Texte présenté>
● ● ● ● ●

M. Étienne Mougeotte, vice-président de TF1, directeur général de l'antenne
Je vois
comme un clin d'oeil le fait que ce colloque se termine sur la question des
régulations, alors que ce matin-même le Conseil des ministres
débattait de la question des simplifications administratives...
Un responsable de chaîne de télévision opère selon
une série de contraintes : les goûts du public et leurs
évolutions, la recherche et l'organisation des talents dans tous les
domaines de programmes et enfin la réglementation et le contrôle
du CSA.
Après seize ans de privatisation de TF1, la question est de savoir si
cette réglementation et son application sont toujours adaptées
aux buts poursuivis, dans la mesure où, au cours de cette
décennie, nous avons connu une véritable inflation
législative et réglementaire.
Cette régulation exercée par le biais du CSA est parfaitement
légitime dans un certain nombre de domaines où elle a d'ailleurs
fort bien réussi, comme ceux du pluralisme politique et de la
déontologie de l'information, où les progrès ont
été considérables.
Des progrès très significatifs sont à enregistrer aussi
sur les questions de protection de l'enfance et de l'adolescence. La
signalétique a très largement été
améliorée, elle est un garde-fou en même temps qu'un appel
à la responsabilisation, de nous-mêmes et des parents.
De très importantes avancées aussi sont à enregistrer dans
le domaine de la lutte contre la publicité clandestine, ceci grâce
aux vigilances conjuguées du CSA et des chaînes.
Enfin, les règles et la régulation ont joué un rôle
très positif dans le domaine de la création
cinématographique et audiovisuelle. L'obligation faite aux chaînes
d'investir chaque année un pourcentage de leur chiffre d'affaires net
dans la création a contribué à créer un pôle
de production fort et très professionnel.
Je ne revendique donc nullement la liberté du renard dans le
poulailler... mais nous sommes arrivés en France à un point
absolument invraisemblable.
Ayons par exemple l'honnêteté de dire que le cinéma
traverse de vraies difficultés. Pour preuve, remarquons que l'audience
des films français à la télévision diminue de
manière régulière. Les grandes chaînes diffusent
moins de films en
prime-time
qu'elles ne l'ont fait par le passé.

● ● ● ● ●

Données fournies>
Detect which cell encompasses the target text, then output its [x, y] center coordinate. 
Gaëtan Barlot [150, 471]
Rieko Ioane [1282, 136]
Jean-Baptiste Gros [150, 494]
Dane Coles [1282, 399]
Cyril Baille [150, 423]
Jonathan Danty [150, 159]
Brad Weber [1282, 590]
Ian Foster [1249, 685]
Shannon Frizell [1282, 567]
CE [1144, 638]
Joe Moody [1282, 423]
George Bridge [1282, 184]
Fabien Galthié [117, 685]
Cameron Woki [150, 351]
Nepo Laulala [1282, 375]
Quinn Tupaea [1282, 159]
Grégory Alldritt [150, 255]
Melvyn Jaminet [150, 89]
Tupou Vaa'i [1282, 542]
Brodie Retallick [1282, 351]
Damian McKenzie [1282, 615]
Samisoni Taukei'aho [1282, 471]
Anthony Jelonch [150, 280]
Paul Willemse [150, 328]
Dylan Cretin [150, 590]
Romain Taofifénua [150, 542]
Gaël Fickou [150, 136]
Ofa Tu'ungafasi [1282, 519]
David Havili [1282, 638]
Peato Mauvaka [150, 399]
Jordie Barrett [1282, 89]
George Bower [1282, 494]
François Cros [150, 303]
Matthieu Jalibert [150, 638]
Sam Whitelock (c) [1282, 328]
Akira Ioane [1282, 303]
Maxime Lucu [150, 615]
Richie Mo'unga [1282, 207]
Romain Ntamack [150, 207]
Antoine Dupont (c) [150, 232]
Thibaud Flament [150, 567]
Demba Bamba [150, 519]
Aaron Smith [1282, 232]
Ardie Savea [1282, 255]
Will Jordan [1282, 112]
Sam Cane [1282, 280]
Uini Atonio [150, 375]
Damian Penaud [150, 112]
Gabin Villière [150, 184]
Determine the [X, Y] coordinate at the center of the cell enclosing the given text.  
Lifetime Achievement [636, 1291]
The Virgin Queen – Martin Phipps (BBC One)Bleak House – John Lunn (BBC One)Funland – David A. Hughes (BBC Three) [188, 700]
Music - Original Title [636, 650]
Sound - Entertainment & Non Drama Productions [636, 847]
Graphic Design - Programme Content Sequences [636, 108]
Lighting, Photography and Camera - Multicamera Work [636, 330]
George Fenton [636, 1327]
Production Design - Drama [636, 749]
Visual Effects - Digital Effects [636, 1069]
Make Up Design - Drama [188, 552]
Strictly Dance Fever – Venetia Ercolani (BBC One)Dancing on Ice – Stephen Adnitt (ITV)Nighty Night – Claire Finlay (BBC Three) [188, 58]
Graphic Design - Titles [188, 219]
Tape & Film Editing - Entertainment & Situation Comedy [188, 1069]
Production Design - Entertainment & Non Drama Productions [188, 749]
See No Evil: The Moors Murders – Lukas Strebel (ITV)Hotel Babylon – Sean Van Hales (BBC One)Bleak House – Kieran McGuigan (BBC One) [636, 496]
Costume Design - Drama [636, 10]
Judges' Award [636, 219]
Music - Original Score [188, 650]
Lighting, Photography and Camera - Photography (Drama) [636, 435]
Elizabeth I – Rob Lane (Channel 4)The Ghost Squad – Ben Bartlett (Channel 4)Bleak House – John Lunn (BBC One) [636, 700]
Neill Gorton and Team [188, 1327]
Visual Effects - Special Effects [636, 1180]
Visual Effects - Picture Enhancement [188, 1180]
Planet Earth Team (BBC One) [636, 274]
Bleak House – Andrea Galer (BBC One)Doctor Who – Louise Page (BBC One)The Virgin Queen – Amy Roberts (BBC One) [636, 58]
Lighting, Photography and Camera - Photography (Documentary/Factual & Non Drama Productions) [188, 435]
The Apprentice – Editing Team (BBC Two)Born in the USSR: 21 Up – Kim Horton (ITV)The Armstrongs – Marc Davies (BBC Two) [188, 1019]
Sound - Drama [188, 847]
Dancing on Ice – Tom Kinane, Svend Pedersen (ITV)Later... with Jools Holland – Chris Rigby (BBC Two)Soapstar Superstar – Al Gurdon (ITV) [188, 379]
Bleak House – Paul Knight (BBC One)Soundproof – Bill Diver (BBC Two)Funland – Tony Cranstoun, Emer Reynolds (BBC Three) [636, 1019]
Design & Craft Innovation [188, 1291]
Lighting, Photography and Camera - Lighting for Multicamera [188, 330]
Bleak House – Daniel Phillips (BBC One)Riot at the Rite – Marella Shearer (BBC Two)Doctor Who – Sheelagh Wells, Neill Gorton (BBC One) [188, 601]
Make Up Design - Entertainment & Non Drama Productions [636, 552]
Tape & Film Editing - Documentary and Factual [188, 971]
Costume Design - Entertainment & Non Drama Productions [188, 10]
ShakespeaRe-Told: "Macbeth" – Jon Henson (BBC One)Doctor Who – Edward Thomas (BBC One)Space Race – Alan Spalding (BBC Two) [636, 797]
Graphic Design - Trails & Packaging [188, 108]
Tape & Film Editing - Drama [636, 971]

● ● ● ● ●

Consigne>
Recopiez le passage du texte présenté en commençant par « De très importantes » et en allant jusqu'à « absolument invraisemblable. », en remplaçant « renard » par « loup ».

Résultat>
De très importantes avancées aussi sont à enregistrer dans
le domaine de la lutte contre la publicité clandestine, ceci grâce
aux vigilances conjuguées du CSA et des chaînes.
Enfin, les règles et la régulation ont joué un rôle
très positif dans le domaine de la création
cinématographique et audiovisuelle. L'obligation faite aux chaînes
d'investir chaque année un pourcentage de leur chiffre d'affaires net
dans la création a contribué à créer un pôle
de production fort et très professionnel.
Je ne revendique donc nullement la liberté du loup dans le
poulailler... mais nous sommes arrivés en France à un point
absolument invraisemblable.